## WHAT IS BEING ASKED
Pick out every line in the rows below that contains the string "icon", with case counting.

++++++++++

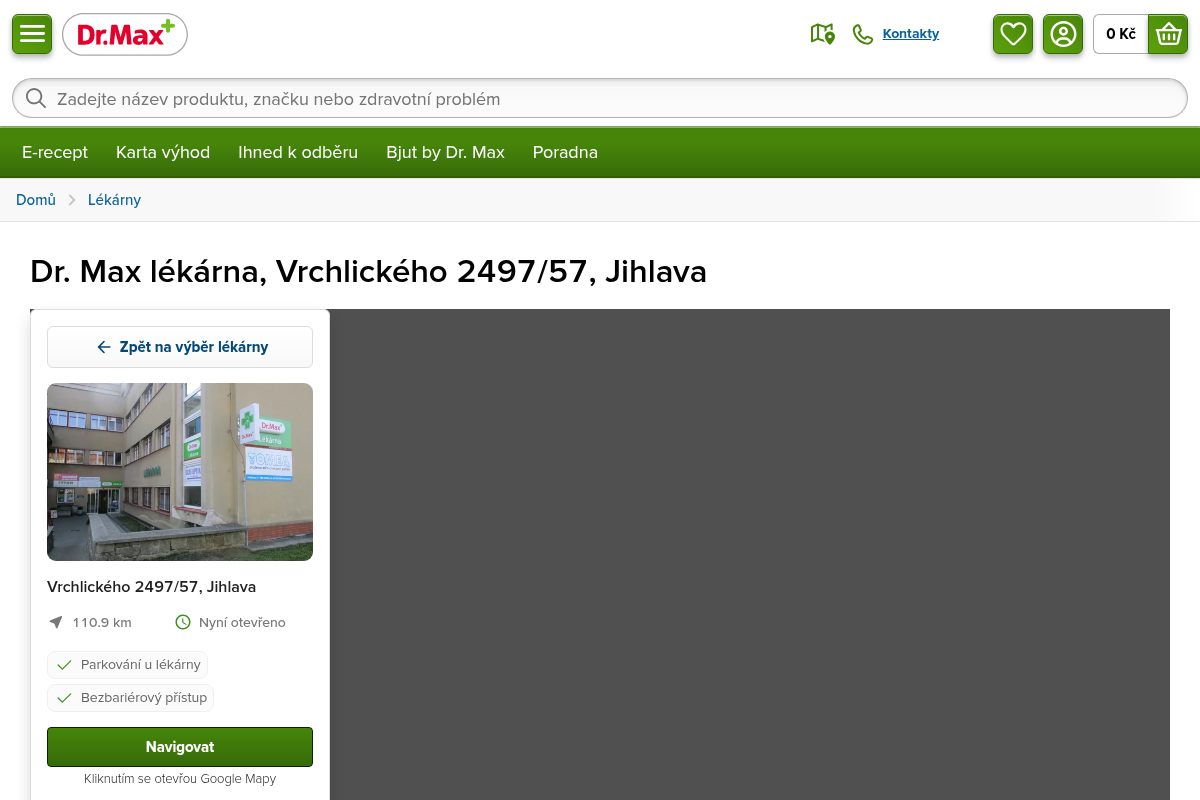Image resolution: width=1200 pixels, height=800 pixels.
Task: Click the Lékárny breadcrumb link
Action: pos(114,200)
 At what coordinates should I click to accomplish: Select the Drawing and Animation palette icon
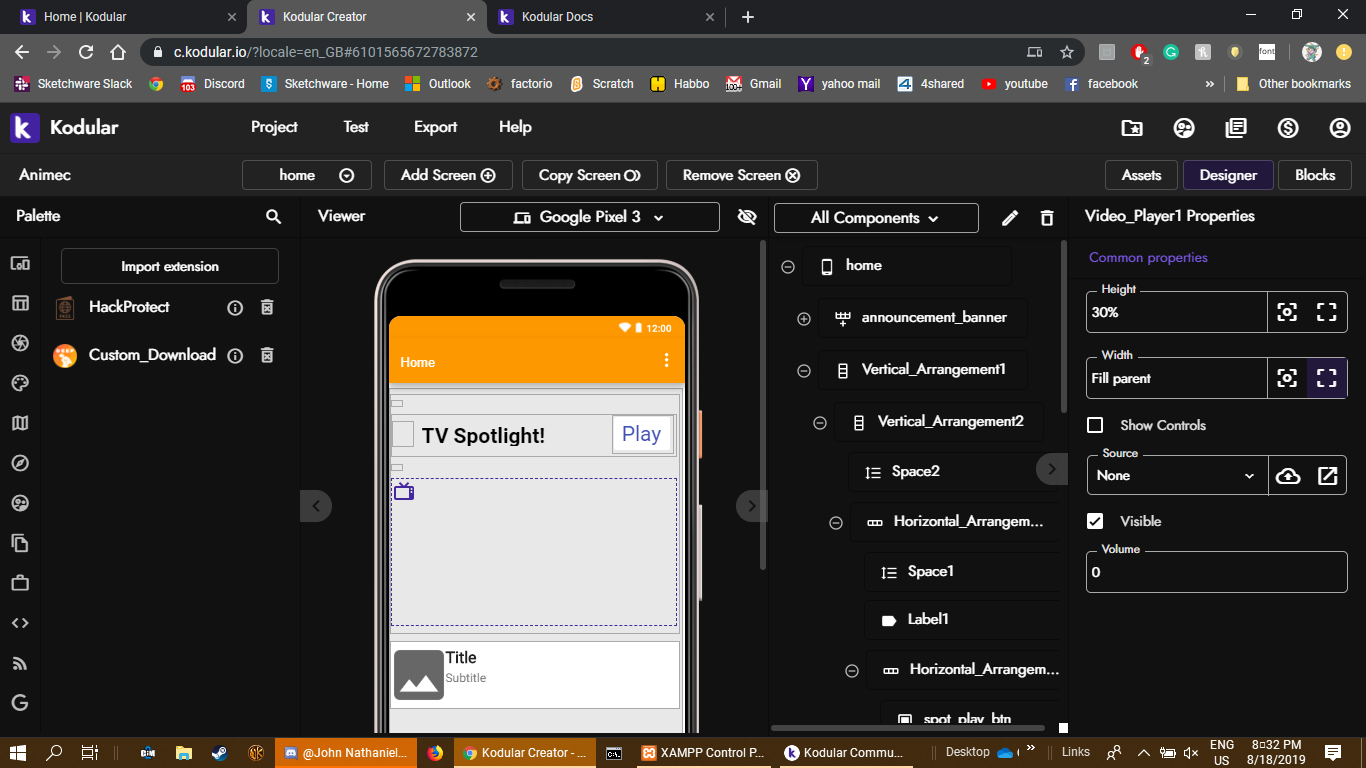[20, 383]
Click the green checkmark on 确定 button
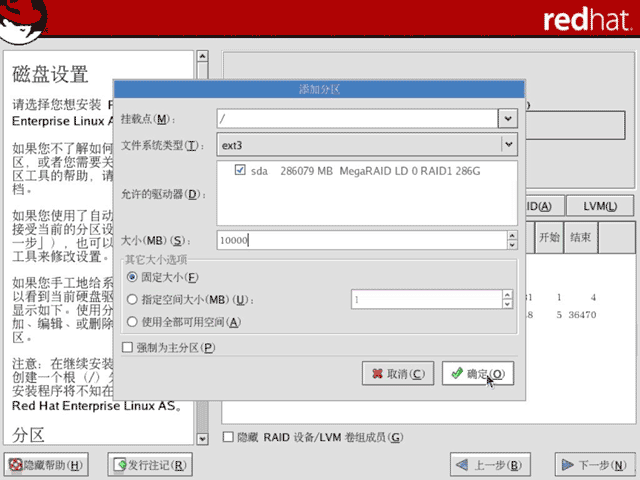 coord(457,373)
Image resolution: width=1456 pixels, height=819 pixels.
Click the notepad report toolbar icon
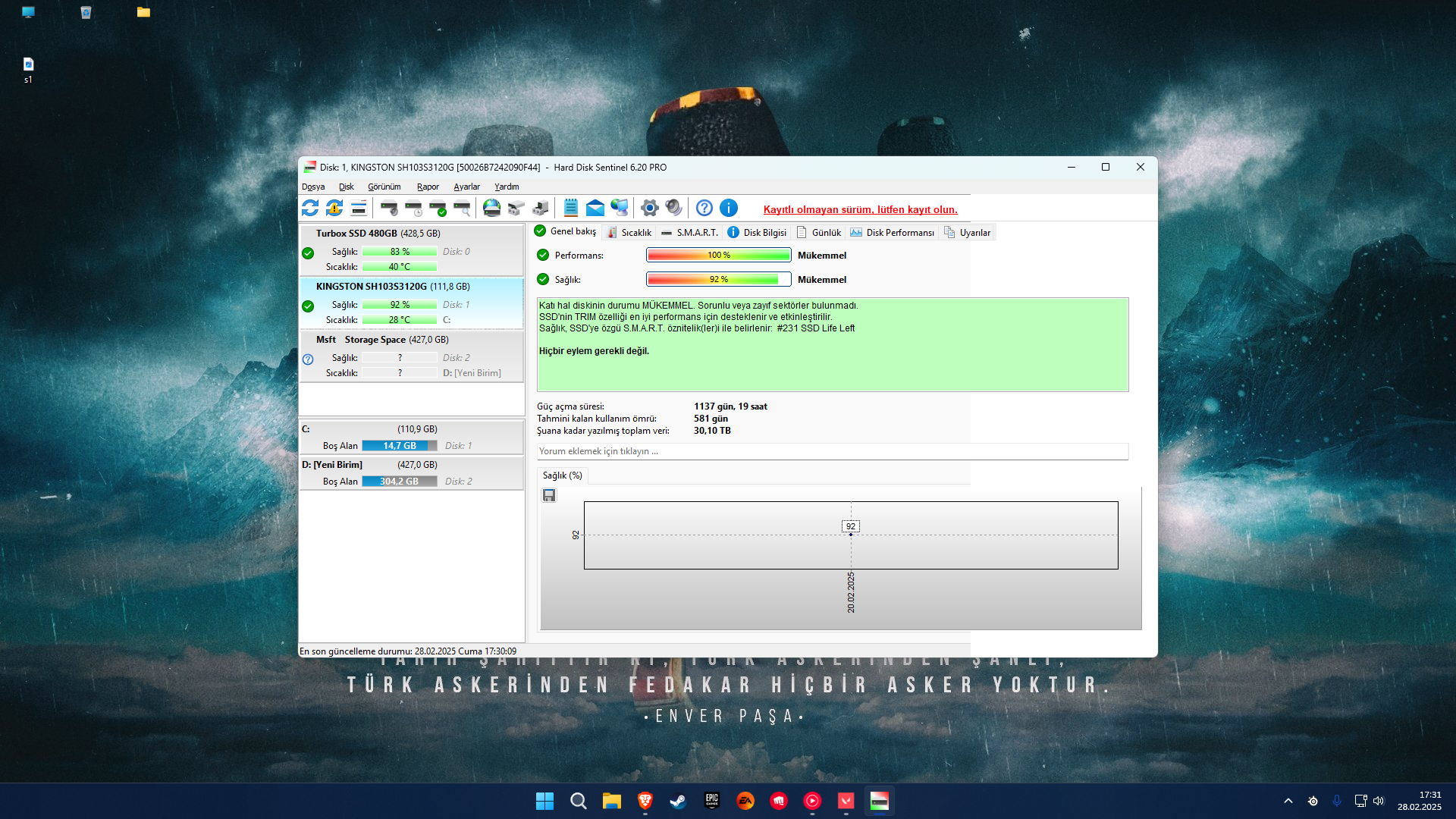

++++++++++

## SOLUTION FOR THIS TASK
 At what coordinates should I click to accomplish: Select the Drawing and Animation palette icon
Click the notepad report toolbar icon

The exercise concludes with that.